The introduction of Snowpark, Snowflake's developer framework, opens up a programming environment for data scientists, data engineers, and application developers to build scalable pipelines, applications, and machine learning (ML) workflows directly in Snowflake using their preferred languages and libraries.
Snowflake is further extending what users can build with Snowpark for Python, making Python's ecosystem of open-source packages and libraries accessible in the Data Cloud.
With a highly secure Python sandbox, Snowpark for Python runs on the same Snowflake compute infrastructure as Snowflake pipelines and applications written in other languages.
Developers now have the opportunity to streamline and modernise their data processing architecture by consolidating their Python-based data processing in Snowflake using Snowpark.
Additional updates complementing Snowpark for Python include the following:
- Snowflake Worksheets for Python, now in private preview, enables users to develop pipelines, ML models, and applications directly in Snowsight, Snowflakes user interface, using Python and Snowparks DataFrame APIs for Python, streamlining development with code auto-complete, and the ability to productise custom logic in seconds.
- Snowflake's Streamlit Integration, currently in development, brings Python-based application development directly into Snowflake, enabling users to build interactive applications, and securely share, iterate, and collaborate with business teams to increase the impact of development.
- Large Memory Warehouses, currently in development, empowers users to securely execute memory-intensive operations such as feature engineering and model training on large datasets using popular Python open-source libraries available through the Anaconda integration. SQL Machine Learning, starting with time-series forecasting now in private preview, empowers SQL users to embed ML-powered predictions into their everyday business intelligence and analytics to improve decision quality and speed.
- Python's ecosystem of open-source packages is a top choice for developers, and Snowflake's continued partnership with Anaconda extends access to more Python packages in Snowflake, with all code running in a highly secure sandboxed environment. The Snowpark Accelerated program has also seen continued growth in large part due to Snowflakes Python advancements, with more partners building with Python to extend the power of the Data Cloud in their language of choice, the company states.

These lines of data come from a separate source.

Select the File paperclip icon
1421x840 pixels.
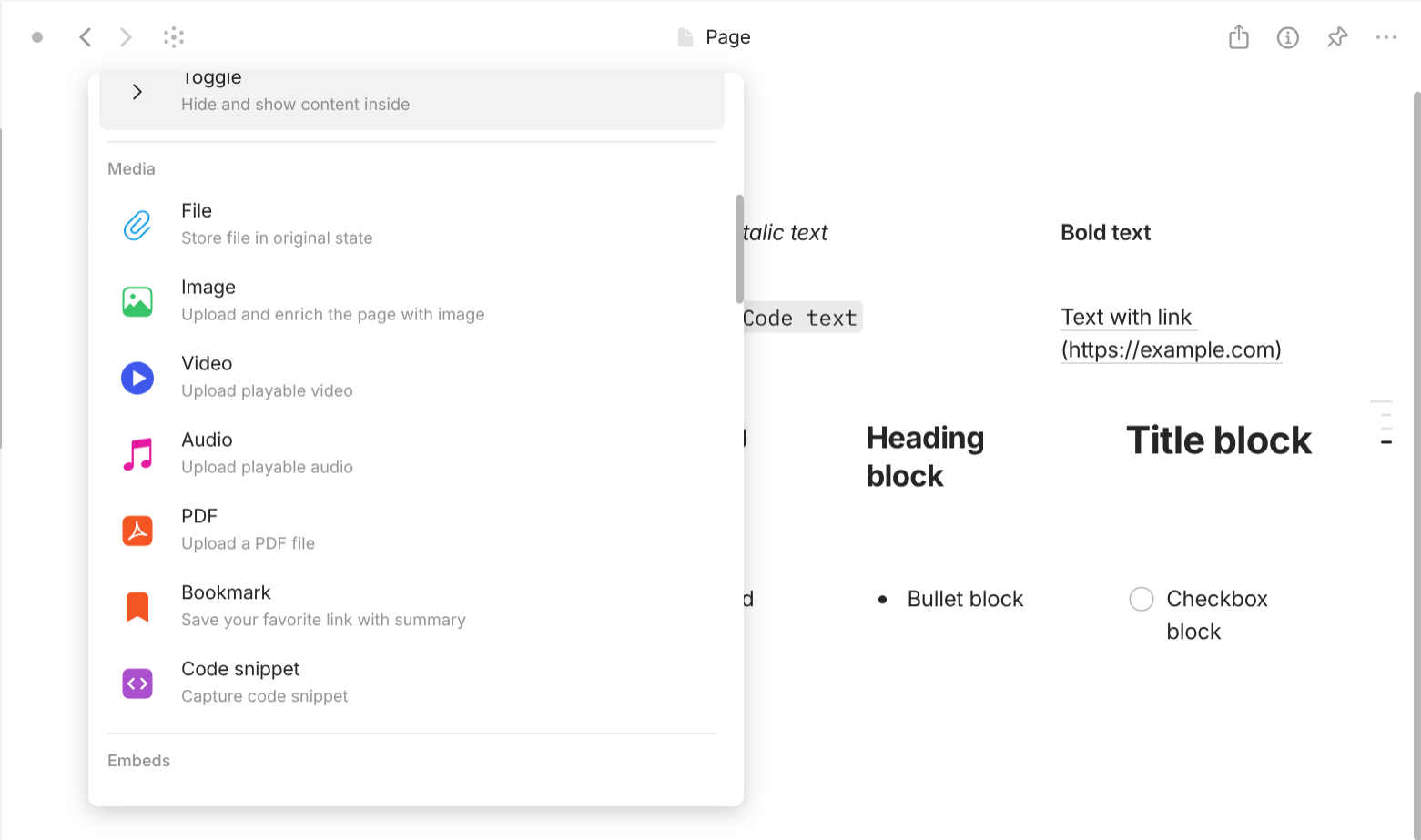tap(137, 225)
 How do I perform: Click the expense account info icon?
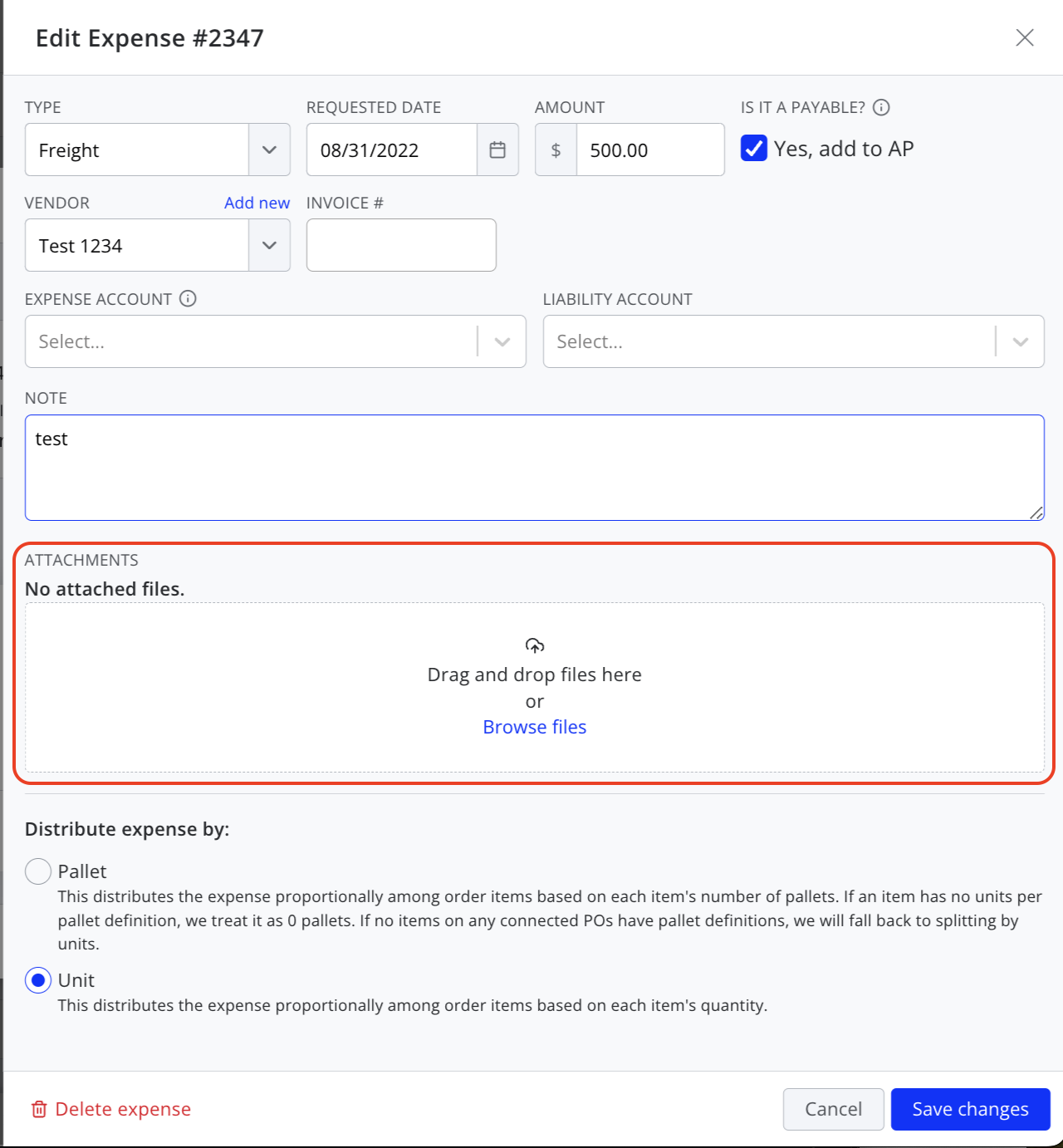coord(189,298)
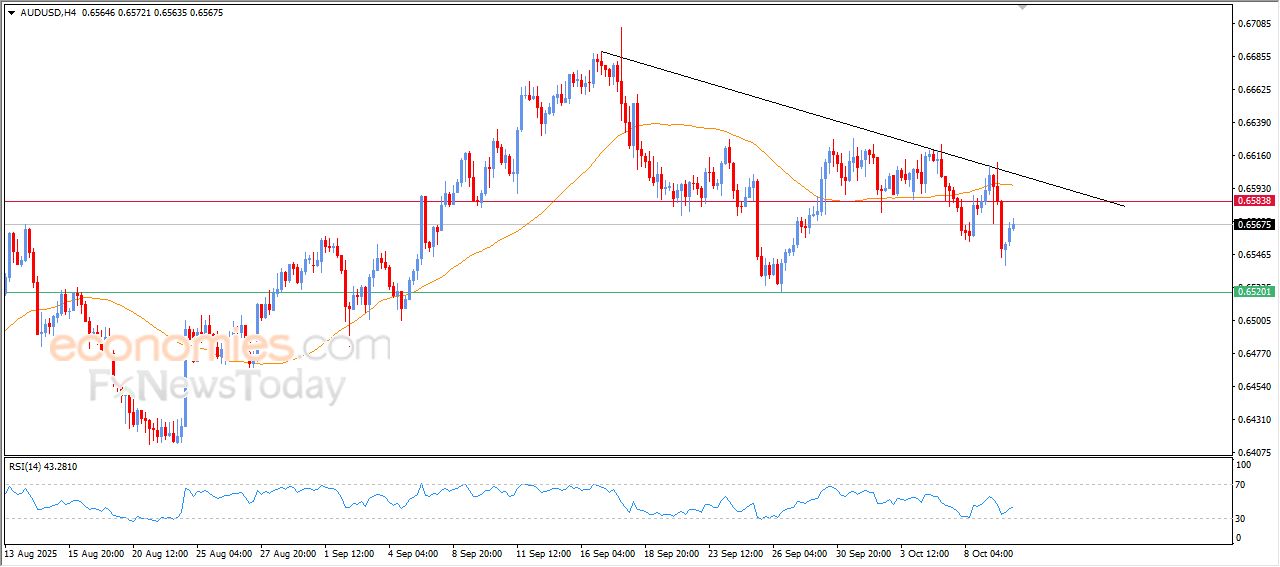Click the RSI 30 level on the scale
The height and width of the screenshot is (567, 1280).
pos(1240,518)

Getting access to the right data quickly and efficiently is critical for improving developer productivity, building ML models with increased accuracy, and delivering more powerful applications, Snowflake states. According to the company, the latest enhancements enable teams to experiment faster, with more data at their fingertips, driving increased programming capabilities and deeper insights for users.
New innovations include:
- Streaming Data Support to eliminate the boundaries between streaming and batch pipelines with Snowpipe Streaming, now in private preview, for serverless ingestion of streaming data, and Materialised Tables, currently in development, which make it simple to transform streaming data declaratively.

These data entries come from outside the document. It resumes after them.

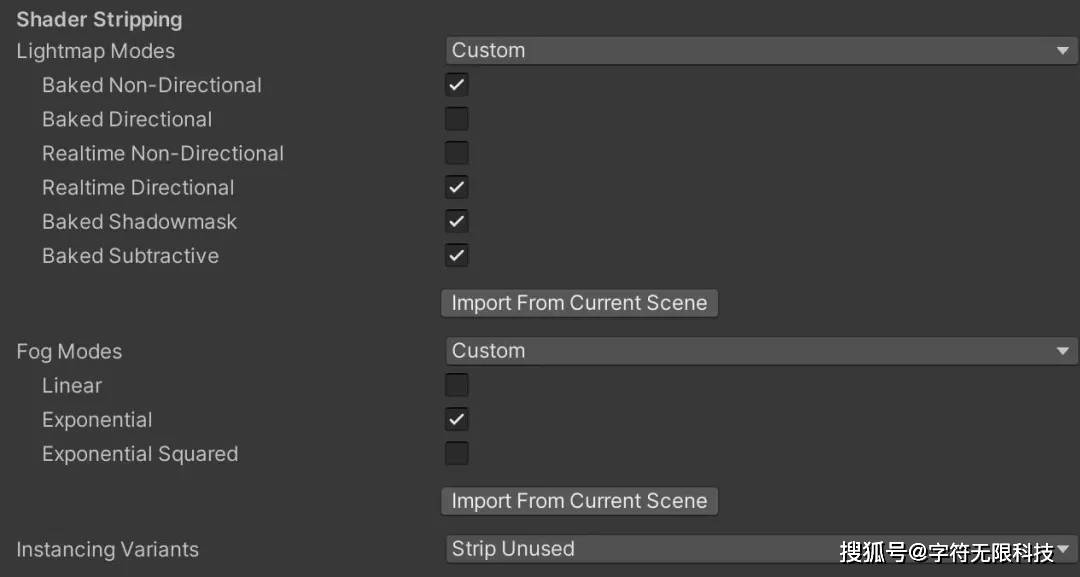Click the Strip Unused dropdown arrow
This screenshot has width=1080, height=577.
tap(1063, 548)
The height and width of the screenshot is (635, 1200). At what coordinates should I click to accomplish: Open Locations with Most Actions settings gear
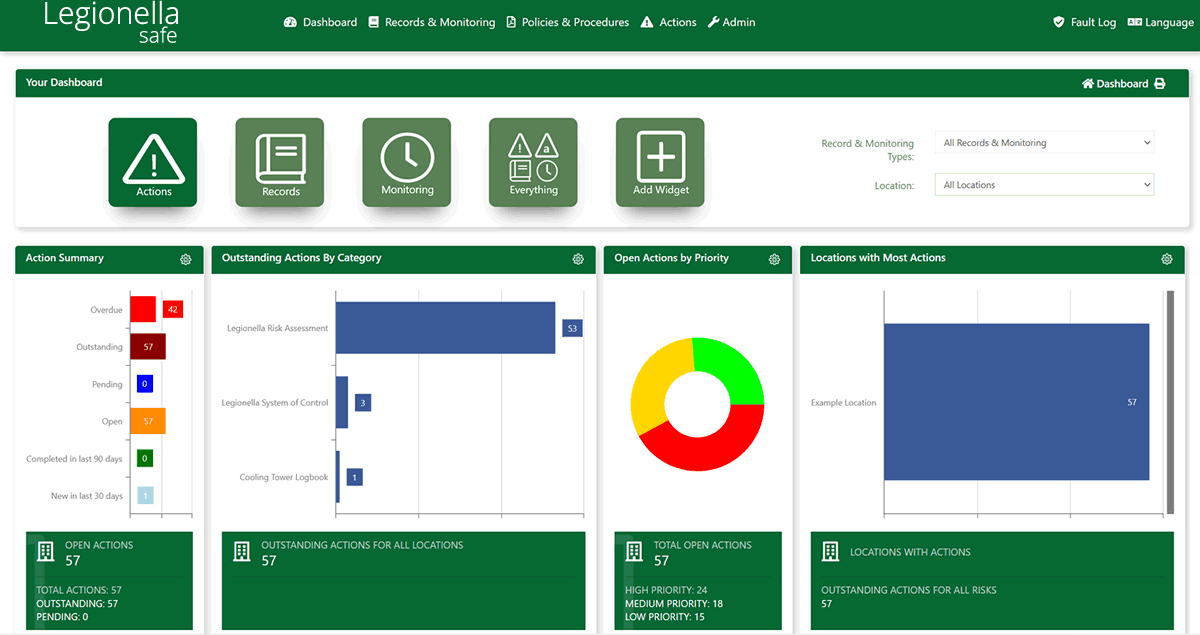pyautogui.click(x=1166, y=259)
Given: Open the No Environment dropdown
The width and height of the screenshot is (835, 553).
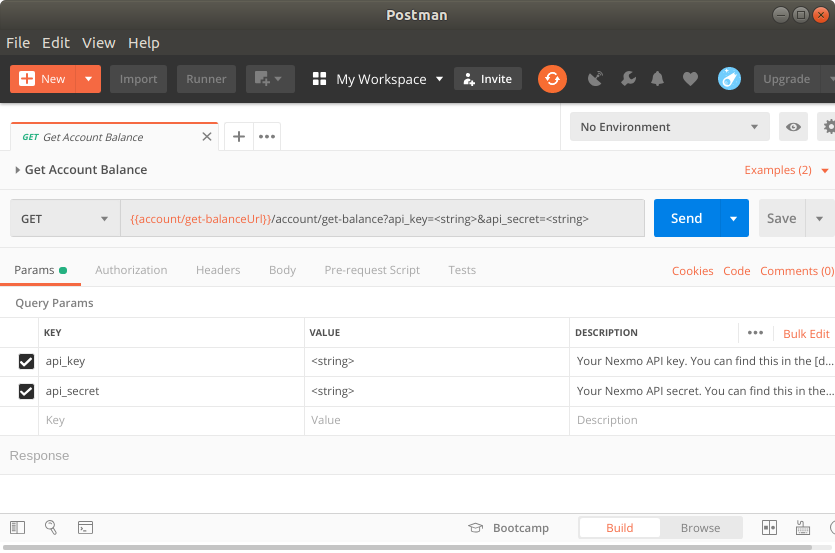Looking at the screenshot, I should point(669,127).
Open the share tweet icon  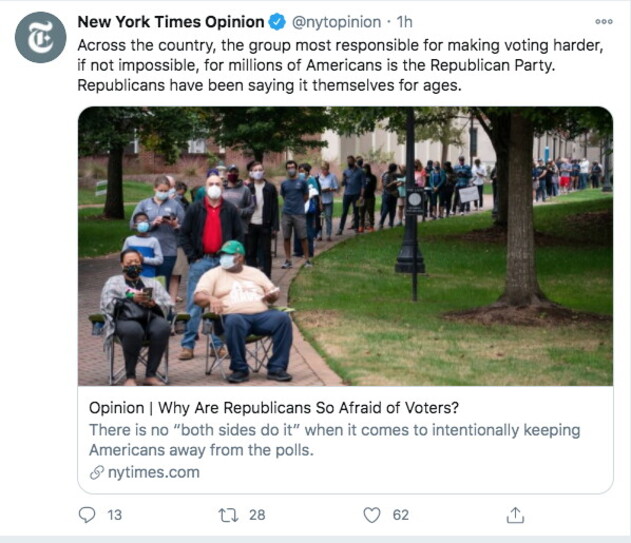(515, 515)
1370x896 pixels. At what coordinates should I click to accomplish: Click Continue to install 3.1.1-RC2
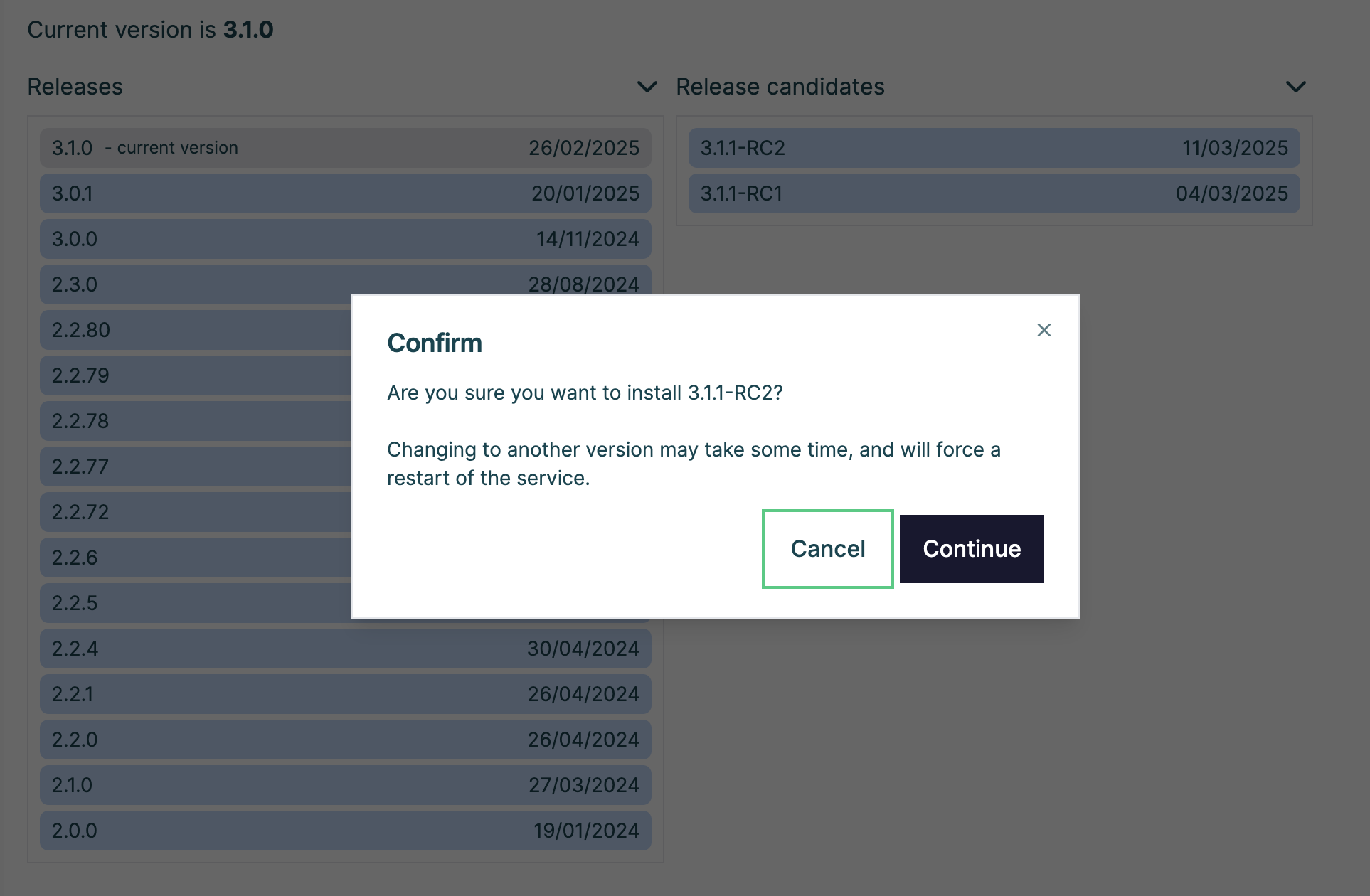pos(971,549)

- Iceberg Tables in Snowflake, currently in development, to enable users to work with Apache Iceberg, a popular open table format, in external storage while taking advantage of the Snowflake platform, simplifying overall data management and enabling architectural flexibility.

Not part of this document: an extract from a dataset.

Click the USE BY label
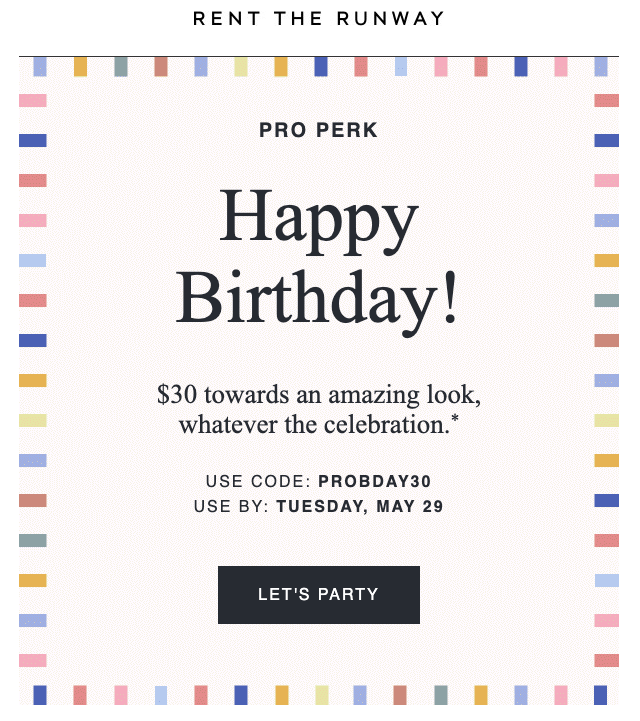The image size is (640, 721). (231, 506)
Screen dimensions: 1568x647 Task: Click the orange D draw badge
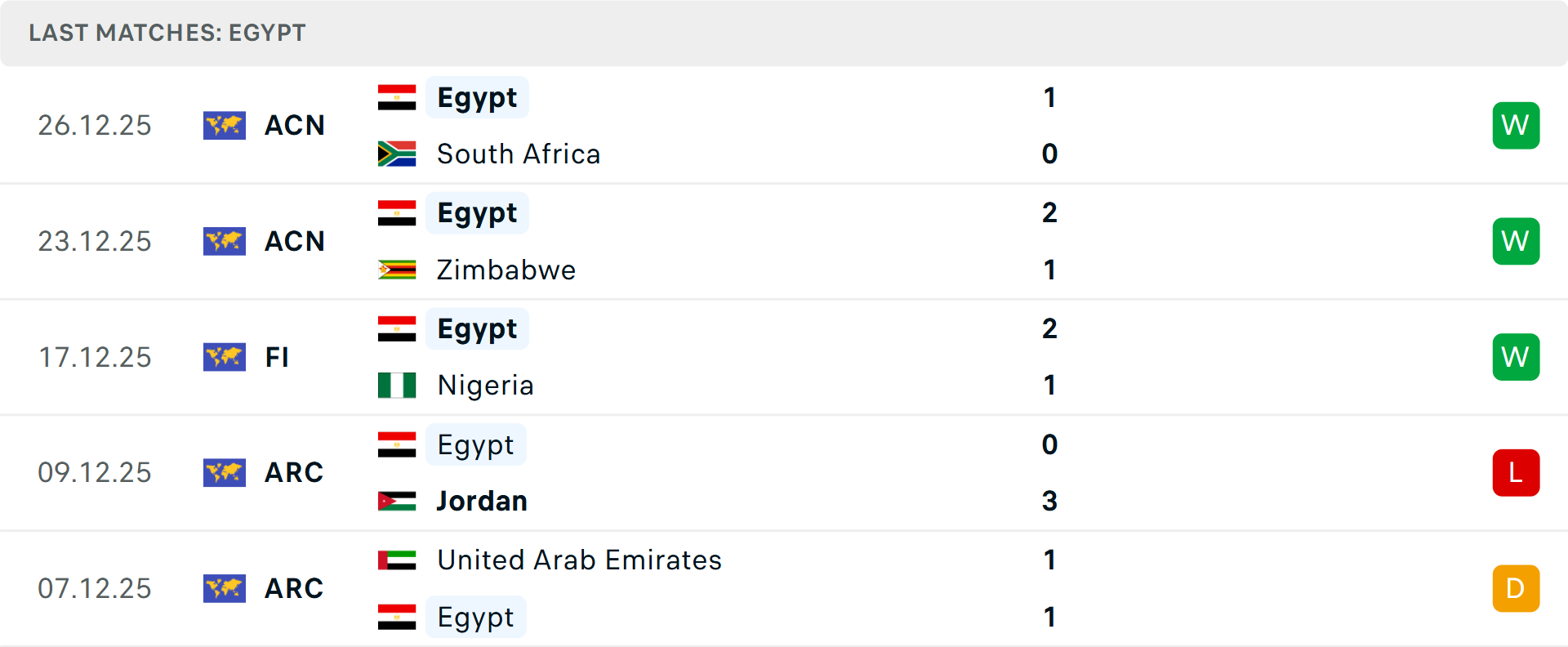pos(1515,589)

- External Tables for On-Premises Storage, now in private preview, to allow users to access their data in on-premises storage systems like Dell Technologies, Pure Storage, and more from Snowflake so they can benefit from the elasticity of the Data Cloud without moving this data.
Snowflake senior vice president Christian Kleinerman says, “We are heavily investing in Python to make it easier for data scientists, data engineers, and application developers to build even more in the Data Cloud, without governance trade-offs.
"Our latest innovations extend the value of our customers data-driven ecosystems, enabling them with more access to data and new ways to develop with it directly in Snowflake.
"These capabilities, paired with Snowflake's best of class data security and privacy, are changing the way teams experiment, iterate, and collaborate with data to drive value.